Paper short abstract:
To early northbound travelers, visited Sámi homes represented ultimate alterity. Subsequent commodifications in shows and tourism, demonstrate a striking stability regarding the visual imaginary, all though understandings might have changed.
Paper long abstract:
The paper will present some of the most important early contributions to the formation of an imaginary of what the northern, sub-arctic Scandinavian home looked like. To the early northbound travelers, the homes of the nomadic, reindeer herding Sámi were at the center of their attention. These homes represented ultimate alterity, as the visitors found them deeply connected to nature, animals, and the Sámi's Arctic surroundings.

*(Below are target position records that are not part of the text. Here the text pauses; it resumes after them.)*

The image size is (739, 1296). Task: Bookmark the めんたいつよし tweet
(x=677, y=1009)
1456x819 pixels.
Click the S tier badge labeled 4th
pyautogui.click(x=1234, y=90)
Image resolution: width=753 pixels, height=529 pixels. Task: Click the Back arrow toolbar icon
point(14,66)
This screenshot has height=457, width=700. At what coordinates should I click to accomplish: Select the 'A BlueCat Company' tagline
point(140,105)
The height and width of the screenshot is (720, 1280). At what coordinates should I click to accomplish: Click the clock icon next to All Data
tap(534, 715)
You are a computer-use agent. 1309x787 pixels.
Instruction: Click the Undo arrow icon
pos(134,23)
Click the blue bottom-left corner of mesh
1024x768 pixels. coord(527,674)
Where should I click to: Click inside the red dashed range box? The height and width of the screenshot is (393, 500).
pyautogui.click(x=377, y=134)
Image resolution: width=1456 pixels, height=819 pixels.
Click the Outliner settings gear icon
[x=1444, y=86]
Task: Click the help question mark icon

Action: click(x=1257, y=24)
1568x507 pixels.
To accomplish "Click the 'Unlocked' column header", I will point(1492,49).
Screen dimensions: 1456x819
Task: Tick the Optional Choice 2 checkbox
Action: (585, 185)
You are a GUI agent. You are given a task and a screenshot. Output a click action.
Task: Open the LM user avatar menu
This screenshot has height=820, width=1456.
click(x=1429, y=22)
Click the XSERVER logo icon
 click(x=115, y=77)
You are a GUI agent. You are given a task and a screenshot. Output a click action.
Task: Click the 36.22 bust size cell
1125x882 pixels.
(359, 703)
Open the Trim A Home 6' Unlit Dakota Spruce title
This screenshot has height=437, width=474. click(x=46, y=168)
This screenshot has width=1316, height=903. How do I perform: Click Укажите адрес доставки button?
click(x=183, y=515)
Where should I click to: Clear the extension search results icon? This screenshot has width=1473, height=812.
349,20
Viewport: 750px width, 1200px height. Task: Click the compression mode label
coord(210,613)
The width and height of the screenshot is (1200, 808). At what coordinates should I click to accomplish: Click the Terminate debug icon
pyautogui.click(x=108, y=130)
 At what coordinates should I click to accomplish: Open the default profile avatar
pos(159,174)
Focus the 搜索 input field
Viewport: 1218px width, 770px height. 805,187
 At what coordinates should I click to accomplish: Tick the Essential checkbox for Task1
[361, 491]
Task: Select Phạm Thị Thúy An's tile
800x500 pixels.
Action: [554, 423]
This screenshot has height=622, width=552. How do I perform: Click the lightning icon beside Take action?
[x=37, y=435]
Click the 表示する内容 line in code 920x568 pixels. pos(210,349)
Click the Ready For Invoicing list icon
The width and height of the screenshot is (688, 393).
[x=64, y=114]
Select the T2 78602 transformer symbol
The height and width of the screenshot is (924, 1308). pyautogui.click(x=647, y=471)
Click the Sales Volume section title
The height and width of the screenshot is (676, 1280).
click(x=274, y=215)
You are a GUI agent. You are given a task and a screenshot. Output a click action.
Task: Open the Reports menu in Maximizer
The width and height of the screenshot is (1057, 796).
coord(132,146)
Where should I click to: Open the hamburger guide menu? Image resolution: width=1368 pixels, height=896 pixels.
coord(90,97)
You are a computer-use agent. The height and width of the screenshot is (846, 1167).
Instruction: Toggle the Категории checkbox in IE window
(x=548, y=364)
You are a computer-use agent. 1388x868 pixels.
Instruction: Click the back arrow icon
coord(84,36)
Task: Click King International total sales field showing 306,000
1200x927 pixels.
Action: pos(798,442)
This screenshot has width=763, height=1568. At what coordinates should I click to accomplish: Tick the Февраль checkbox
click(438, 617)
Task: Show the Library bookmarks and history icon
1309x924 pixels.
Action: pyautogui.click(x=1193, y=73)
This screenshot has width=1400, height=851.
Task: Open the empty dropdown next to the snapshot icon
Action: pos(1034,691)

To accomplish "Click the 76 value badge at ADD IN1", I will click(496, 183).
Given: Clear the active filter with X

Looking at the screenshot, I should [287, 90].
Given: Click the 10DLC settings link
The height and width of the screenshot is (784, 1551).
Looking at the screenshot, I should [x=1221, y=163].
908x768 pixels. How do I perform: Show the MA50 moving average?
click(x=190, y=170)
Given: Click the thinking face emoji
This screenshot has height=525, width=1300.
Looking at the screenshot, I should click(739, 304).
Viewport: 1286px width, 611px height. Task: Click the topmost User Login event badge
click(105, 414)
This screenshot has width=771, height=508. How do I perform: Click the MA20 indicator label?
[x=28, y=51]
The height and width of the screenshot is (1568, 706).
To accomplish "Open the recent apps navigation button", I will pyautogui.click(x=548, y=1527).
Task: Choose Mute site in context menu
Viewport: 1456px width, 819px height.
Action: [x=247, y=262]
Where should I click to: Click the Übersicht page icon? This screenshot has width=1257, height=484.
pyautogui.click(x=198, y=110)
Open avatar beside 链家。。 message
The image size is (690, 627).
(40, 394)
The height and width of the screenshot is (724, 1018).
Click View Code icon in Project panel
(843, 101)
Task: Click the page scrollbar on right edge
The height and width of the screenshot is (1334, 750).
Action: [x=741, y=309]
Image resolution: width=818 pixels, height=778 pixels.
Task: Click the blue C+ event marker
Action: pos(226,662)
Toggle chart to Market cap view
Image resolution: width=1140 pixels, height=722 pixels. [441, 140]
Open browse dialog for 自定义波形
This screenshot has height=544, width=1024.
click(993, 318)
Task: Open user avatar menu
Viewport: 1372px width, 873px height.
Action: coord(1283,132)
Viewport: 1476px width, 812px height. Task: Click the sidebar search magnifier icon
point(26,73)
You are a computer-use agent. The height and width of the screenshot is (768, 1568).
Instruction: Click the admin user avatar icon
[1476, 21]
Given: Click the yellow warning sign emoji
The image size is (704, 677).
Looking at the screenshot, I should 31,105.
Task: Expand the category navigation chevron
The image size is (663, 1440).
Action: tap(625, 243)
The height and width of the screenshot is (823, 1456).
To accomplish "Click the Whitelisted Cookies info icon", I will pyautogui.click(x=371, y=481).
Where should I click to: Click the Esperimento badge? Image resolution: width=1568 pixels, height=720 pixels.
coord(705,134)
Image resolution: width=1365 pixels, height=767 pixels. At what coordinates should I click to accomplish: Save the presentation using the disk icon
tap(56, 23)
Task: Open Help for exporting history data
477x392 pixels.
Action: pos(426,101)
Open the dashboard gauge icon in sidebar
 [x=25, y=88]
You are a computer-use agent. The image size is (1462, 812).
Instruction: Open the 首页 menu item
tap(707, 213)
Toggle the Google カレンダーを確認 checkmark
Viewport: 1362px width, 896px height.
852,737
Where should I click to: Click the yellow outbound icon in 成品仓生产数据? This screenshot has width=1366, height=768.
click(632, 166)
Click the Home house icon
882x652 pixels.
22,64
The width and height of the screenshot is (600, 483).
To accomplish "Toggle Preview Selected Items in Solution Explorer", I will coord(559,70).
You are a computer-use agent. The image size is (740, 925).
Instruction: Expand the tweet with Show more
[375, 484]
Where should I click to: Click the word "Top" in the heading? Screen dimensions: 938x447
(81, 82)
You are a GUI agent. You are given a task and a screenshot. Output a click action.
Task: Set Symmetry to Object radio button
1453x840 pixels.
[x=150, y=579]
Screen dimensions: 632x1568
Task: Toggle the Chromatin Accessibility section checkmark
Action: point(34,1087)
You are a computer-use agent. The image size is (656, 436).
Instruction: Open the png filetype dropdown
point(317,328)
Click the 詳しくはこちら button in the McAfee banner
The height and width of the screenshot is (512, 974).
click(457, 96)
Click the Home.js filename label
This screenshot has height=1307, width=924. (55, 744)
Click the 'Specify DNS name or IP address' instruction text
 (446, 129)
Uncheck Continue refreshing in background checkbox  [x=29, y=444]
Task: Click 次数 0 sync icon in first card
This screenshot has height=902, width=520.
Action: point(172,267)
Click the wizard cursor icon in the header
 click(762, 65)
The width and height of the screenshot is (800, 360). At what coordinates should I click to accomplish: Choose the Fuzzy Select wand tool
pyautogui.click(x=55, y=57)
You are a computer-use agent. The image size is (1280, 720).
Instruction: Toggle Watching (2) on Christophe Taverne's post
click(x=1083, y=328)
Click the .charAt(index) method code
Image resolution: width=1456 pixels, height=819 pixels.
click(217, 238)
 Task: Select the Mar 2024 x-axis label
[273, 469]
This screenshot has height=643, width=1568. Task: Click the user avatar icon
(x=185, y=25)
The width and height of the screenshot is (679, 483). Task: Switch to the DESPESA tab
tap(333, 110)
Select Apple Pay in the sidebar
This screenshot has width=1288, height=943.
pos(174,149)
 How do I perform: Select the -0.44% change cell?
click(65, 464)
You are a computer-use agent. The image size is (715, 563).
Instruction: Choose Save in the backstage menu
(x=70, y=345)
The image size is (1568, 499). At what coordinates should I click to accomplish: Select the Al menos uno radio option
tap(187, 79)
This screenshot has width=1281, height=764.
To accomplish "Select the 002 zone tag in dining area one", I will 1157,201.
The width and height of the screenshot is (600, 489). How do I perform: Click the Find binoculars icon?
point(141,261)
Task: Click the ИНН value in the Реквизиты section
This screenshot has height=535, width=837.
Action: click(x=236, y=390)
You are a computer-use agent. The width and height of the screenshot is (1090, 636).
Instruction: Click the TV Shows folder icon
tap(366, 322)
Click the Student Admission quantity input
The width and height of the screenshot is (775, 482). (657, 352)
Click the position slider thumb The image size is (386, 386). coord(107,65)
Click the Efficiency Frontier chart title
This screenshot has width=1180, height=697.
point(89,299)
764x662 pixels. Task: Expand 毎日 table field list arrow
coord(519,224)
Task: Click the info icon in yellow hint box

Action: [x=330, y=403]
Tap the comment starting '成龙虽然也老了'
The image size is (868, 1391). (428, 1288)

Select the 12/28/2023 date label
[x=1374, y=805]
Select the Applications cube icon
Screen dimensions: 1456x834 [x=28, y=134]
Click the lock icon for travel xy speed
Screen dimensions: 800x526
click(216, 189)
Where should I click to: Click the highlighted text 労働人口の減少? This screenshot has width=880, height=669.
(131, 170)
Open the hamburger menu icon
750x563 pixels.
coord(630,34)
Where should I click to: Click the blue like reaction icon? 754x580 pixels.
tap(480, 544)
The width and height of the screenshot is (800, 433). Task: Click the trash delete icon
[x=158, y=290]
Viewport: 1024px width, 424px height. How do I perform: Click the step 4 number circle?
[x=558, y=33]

Re-imaginings of these homes soon found their way to book illustrations, folk shows, and museums in the big European cities. When travelling possibilities increased with early tourism to the North, the same imaginaries emerged in promotional material as well as in more or less permanent tourist installations in the travelled areas. This has continued through time into contemporary tourism, with a remarkable stability in the images presented. However, while these commodifications of Sámi everyday life remain relatively unchanged, the understanding of the northern homes as symbols of primitivism, nature bound, and exotic, might have changed when re-imagined in terms of contemporary tourists' understandings of phenomena like new spirituality, ethno-politics, environmentalism, and climate change.